Inhibition of hydrogen sulfide synthesis reverses acquired resistance to 5-FU through miR-215-5p-EREG/TYMS axis in colon cancer cells

Acquired resistance to 5-fluorouracil (5-FU) is a major barrier to benefit from chemotherapy in colon cancer patients. Hydrogen sulfide (H2S), mainly produced by cystathionine-β-synthase (CBS), has been reported to promote the proliferation and migration of colon cancer cells. In this study, the effect of inhibiting H2S synthesis on the sensitivity of colon cancer cell lines to 5-FU was investigated. Increased expression of CBS was validated in online database and tissue microarrays.
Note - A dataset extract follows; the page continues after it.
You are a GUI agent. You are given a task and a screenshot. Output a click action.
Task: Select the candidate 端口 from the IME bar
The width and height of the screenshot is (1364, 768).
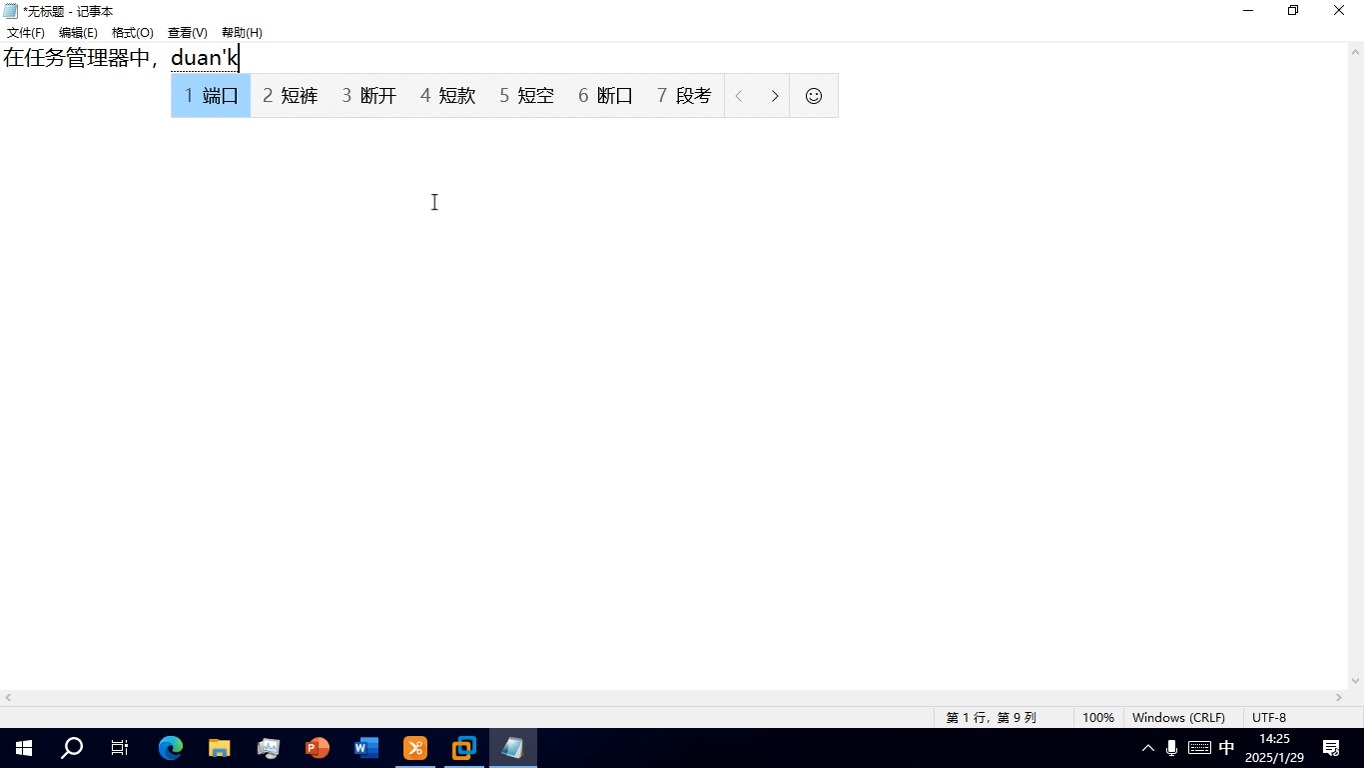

Inhibiting H2S synthesis significantly sensitized colon cancer cell lines to 5-FU both in vitro and in vivo. Decreasing H2S synthesis utilizing shRNA lentiviruses significantly reversed the acquired resistance to 5-FU. MicroRNA sequencing was performed and miR-215-5p was revealed as one of the miRNAs with most significantly altered expression levels after CBS knock down. Epiregulin (EREG) and thymidylate synthetase (TYMS) were predicted to be potential targets of miR-215-5p. Decreasing H2S synthesis significantly decreased the expression of EREG and TYMS. These results demonstrate that inhibiting H2S synthesis can reverse the acquired resistance to 5-FU in colon cancer cells.